This week the Chesterfield, Virginia, native arrives in town having earned the esteemed title of 2016 Daytona 500 winner. So it seems hard to believe that Hamlin's last win at his home track was in 2010. He is an odds-on bet for every Richmond race weekend, with a pole win in 2006 and 2008 and race victories in 2009 and 2010.
And he is fast this weekend.
"I love coming back here and love the race track," Hamlin, 35, said Friday after opening practice. "We got to come here and test about a month or so ago and had a good test. Our cars ran really good here in the fall, which is encouraging and even through the tire change and the aero change, I was pretty happy with it.
"We're looking forward to it.

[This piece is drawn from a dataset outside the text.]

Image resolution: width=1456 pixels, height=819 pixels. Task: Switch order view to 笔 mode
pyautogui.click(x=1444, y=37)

We haven't always run the best here over the last few years, but we're starting to get that back a little bit and really for me it's obviously a whole lot of motivation to come here and run well."

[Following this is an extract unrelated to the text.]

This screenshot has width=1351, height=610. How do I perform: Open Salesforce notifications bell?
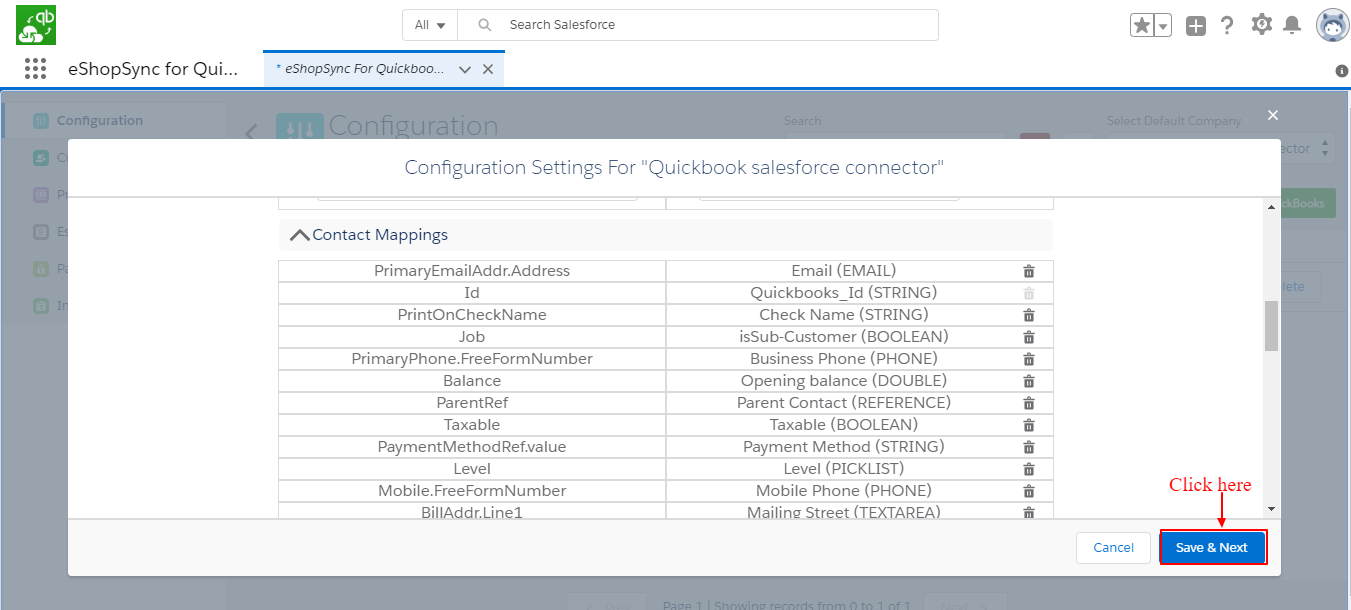(x=1292, y=25)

Hamlin will start his No. 11 FedEx Ground Toyota fifth in Sunday's Toyota Owners 400 (1 p.m. ET, FOX, MRN, SiriusXM NASCAR Radio), after the grid was set based on opening practice speeds because Friday's qualifying session was rained out. Hamlin was 11th fastest in Saturday's final practice and 14th best for a 10-consecutive lap average.

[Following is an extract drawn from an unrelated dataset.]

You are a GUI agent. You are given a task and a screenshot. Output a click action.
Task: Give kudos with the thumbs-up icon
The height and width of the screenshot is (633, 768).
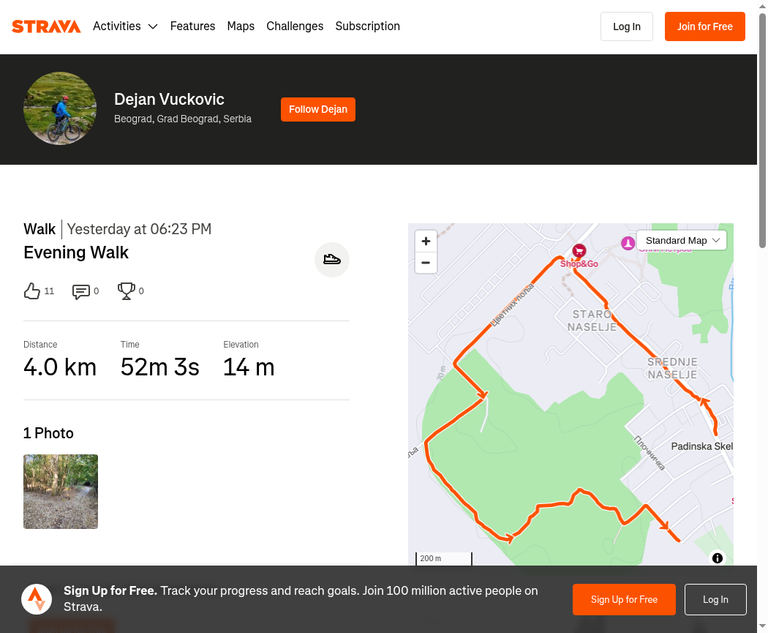(32, 291)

A good showing here would be encouraging for this year's Daytona 500 winner. Since earning that career-defining trophy and Chase-making victory at Daytona, Hamlin has only two other top-10 finishes -- a pair of third-place finishes back-to-back at Phoenix International Raceway and Auto Club Speedway.
It's been a rocky road of late, with a crash at Martinsville Speedway that gave Hamlin a 39th-place finish and then a mid-pack, 20th-place showing at last week's Bristol Motor Speedway.
"I'd say trying to find ourselves is kind of the word I keep thinking of, but over the last few weeks we've tried a lot of out of the box things," Hamlin said of his season. Sometimes it can hurt momentum.
"... We're here in April now and we've still got months until the playoffs start so I think it's an opportunity for us to work on things and try to get better. Ultimately, the checks don't get written until the end of the year so we need to make sure we're good when it really, really counts."
Acknowledging there have been less-than-steller runs in recent weeks, Hamlin still seemed completely comfortable with the direction of the team and the luxury of being able to think and plan for the postseason because of the Daytona win. And Hamlin's Joe Gibbs Racing team is certainly showing the way.
Three of Gibbs' four drivers have wins already. Reigning Sprint Cup champion Kyle Busch has two and Carl Edwards won just last week.
Hamlin has only one top-10 in his last six races here, but he does not appear too worried. On the contrary, he's in a first-time position of winning right out of the gate and having a chance to experiment and fine-tune for the championship run.
"It's a tough balance because you treat tracks that are in the Chase differently than you would tracks that are not," Hamlin explained.
"Texas, for instance, is in the Chase so we tried something, a direction that we were going to see if that direction was where we need to be when we go back there in the Chase. It was not the right direction, we know that, but the other races, I think you kind of know whether you're going to have a shot to win or not and you adjust accordingly. If you don't, you're more willing to try some things to learn, but you're always out there every race to try to win the race for sure.
"There's some weekends you have a better opportunity than others. We know that our program is very strong on all the race tracks right now so we would definitely like to log some more wins before the race starts because ultimately the further you get into the summer, you want to start building some momentum and get some good things going heading into the Chase."